That sounds great!!! I agree, good to hear some positive news on here....I suggest continuing to give her the space she needs and showing with your actions that you respect her feelings and you are still working on yourself.....


----------



## DjF (Nov 24, 2010)

*Re: Maybe a break through...Update, good weekend...*

Things have been progressing nicely for us although at a snail's pace which was/is driving me crazy...but, we had a break through weekend (I hope)...

Our son had a Friday night basketball game and then an early one Saturday morning, so my wife decided to spend the night at our house rather than drive to her apartment and back (30 minute drive one way)...

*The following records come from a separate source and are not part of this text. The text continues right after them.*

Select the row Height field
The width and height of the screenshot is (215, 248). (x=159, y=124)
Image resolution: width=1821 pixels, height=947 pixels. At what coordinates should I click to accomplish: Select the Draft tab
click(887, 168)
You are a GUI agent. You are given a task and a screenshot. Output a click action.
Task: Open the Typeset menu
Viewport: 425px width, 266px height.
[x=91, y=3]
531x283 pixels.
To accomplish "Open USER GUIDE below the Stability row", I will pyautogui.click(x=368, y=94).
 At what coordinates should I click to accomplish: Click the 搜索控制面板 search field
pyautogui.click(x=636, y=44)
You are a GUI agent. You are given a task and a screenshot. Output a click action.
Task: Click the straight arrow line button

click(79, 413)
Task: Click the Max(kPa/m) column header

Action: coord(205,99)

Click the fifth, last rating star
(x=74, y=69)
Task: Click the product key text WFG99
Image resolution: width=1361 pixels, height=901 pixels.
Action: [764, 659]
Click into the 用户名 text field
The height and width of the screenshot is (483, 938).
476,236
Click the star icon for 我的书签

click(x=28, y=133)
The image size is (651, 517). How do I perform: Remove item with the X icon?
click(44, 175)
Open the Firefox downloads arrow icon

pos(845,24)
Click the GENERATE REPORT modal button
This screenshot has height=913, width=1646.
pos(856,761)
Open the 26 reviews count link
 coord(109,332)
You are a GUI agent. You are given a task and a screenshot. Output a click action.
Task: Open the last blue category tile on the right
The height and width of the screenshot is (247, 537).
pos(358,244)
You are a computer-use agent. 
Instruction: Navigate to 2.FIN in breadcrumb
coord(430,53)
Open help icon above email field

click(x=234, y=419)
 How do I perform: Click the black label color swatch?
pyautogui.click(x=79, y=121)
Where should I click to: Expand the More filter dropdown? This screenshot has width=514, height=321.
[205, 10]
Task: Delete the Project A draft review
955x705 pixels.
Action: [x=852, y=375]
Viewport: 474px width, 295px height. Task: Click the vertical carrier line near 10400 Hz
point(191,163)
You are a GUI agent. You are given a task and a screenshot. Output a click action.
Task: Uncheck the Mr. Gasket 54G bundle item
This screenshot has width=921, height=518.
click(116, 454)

When we were ready to go to sleep Friday night, she asked me where I wanted her to sleep, couch or bed...I said the bed with me and she said good...

We cuddled and talked maybe for 2 hours...had very compassionate and passionate love makeing, then talked for another hour or so...

Got up fixed breakfast and went to the basketball game...as we were headed our separate directions that morning, she asked me to go to Church services with her Sunday morning--now this is a big step because Church for her has been a safe place, no me, and I have wanted to go but did not ask because I knew how she felt about it, it was her place...but she told me that she just felt that God had touched her to ask me...

I was a nervous wreck this morning waiting for her in front of the church...God is very important to me, I was raised religious...but after spending all week in a building with 600 middle schoolers, I like to walk and pray in the woods enjoying the alone time...I was nervous because I wanted to do right for her, with her...she wants to have a spiritual life together, build it together as part of our reconncilation...

We sat down and suddenly she was in tears...turns out her dad passed away 14 years ago...the music started, service started and it was very alive, moving and suddenly I was in tears...the weekend with her, our talks, holding her, waking up with her just overwhelmed me...I couldn't hold it back anymore (oh yea, received news too that a good friend passed away Saturday)...

Anyways, to make a long story shorter, during the service the Paster asked if anyone wanted help finding Christ, to stand up...I hesitated, Christ was part of my life, but seems not enough of it because I stood up anyways...We talked for awhile, he gave me some papers to look over, made some suggestions and prayed a bit...

Afterwards, my wife came out and had lunch with my boy and me...talked even more about reconncilation, she is going to call about couples counseling, I am going to call about an addiction group at the church...and finally, finally..she agreed with me that divorce is not an option until all attempts to make things work fail...

This is huge because 3 months ago she had an appointment with a lawyer...still a lot of work to do, I'll still sleep alone for the next few months, probably longer...but a month ago I was alone in a dark tunnel, at least now the tunnel has some light shining throuugh...


----------



## rome2012 (Sep 10, 2010)

*Re: Maybe a break through...Update, good weekend...*



DjF said:


> Things have been progressing nicely for us although at a snail's pace which was/is driving me crazy...but, we had a break through weekend (I hope)...
> 
> Our son had a Friday night basketball game and then an early one Saturday morning, so my wife decided to spend the night at our house rather than drive to her apartment and back (30 minute drive one way)...
> 
> ...


:smthumbup: I am soooooooooooo exited for you !!!!!!!

I'm so glad you guys are on the road to reconciliation !!!!!!

I love to read these kind of stories....even though it didn't work out for me....but I'm happy for you !!!!!!!!:smthumbup:


----------



## DjF (Nov 24, 2010)

thanks Rome and Hopemom...I keep trying, it's tough being on this rollercoaster (and I hate rollercoasters)...we see each other a lot on weekends, and then nothing during the week...

It was weird having her back in bed with me for the one night...all these nights I couldn't sleep because she was gone, and then the one night she was back, I couldn't sleep because I just wanted to hold her and watch her sleep...oh well, progress is progress!


----------